En revanche, il est vrai qu'à force de fréquenter les mêmes salles d'attente, je vois et revois certains autres patients. De là à engager une conversation, et briser le silence attendu de la salle d'attente, il y a quand même un pas qui est très rarement franchi. Ce sont davantage les événements extérieurs, qui viennent briser les tabous de ces entre lieux. Si un enfant est présent, alors la routine sera brisée de part sa naïveté, il ne respecte aucune des règles, souris à tout le monde, partage ou au contraire chouine, voir pleur franchement de douleurs. La présence d'une personne très âgée, qui s'oubli, souvent accompagnée par son aidant, a le même effet. Ces patients ne peuvent respecter les règles implicites des salles d'attentes. Au moins, ces jours là, la routine de l'attente est rompue.  

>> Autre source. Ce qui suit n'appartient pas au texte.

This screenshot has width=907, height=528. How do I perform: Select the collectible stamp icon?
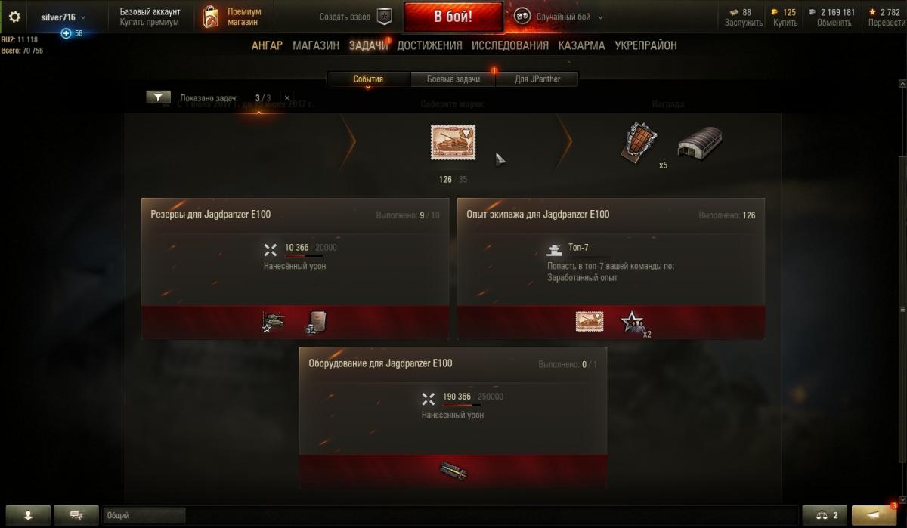pyautogui.click(x=453, y=142)
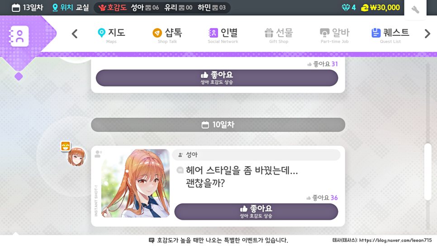Like the hairstyle post with 좋아요 button

coord(256,212)
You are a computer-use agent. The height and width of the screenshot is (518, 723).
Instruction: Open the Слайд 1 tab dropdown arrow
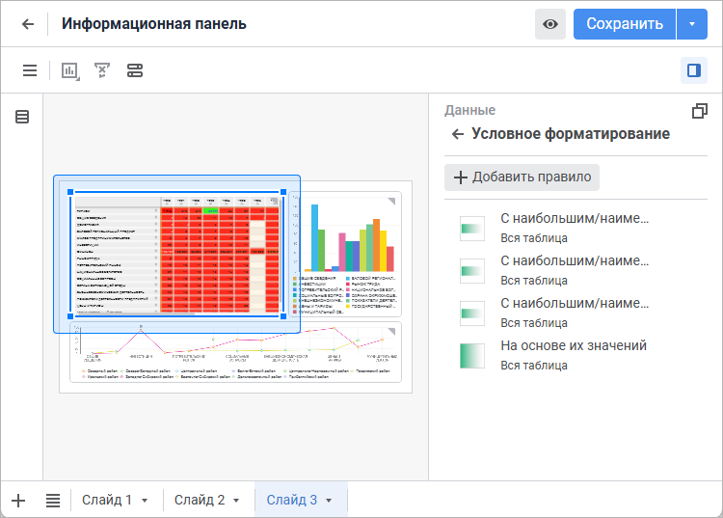145,501
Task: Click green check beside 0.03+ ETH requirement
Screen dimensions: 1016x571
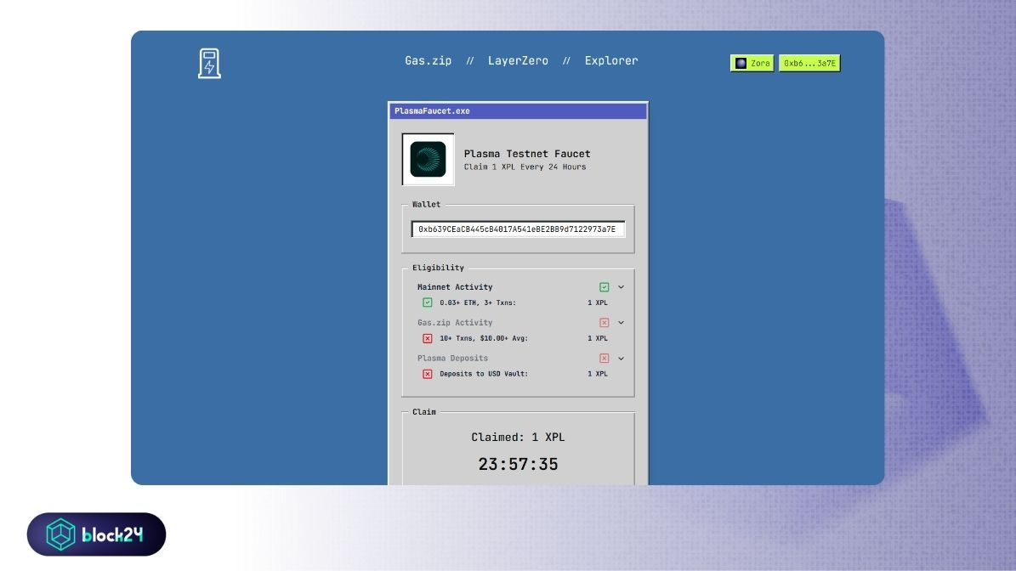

Je me demande encore parfois si l'ambiance des salles d'attente est influencée par les patients qui les fréquentent ou les soignants qui n'en franchissent que le seuil? Mais si les soignés sont à l'image du soignant, alors les deux influent sur l'ambiance de la salle d'attente? Question bizarre, ou simple question d'une personne qui se retrouve en salle d'attente une à deux fois par semaine? 

En tout cas, je suis certaine, que vous ne vous attendiez pas à ce qu'un patient chronique ait tant de choses à dire sur les salles d'attente!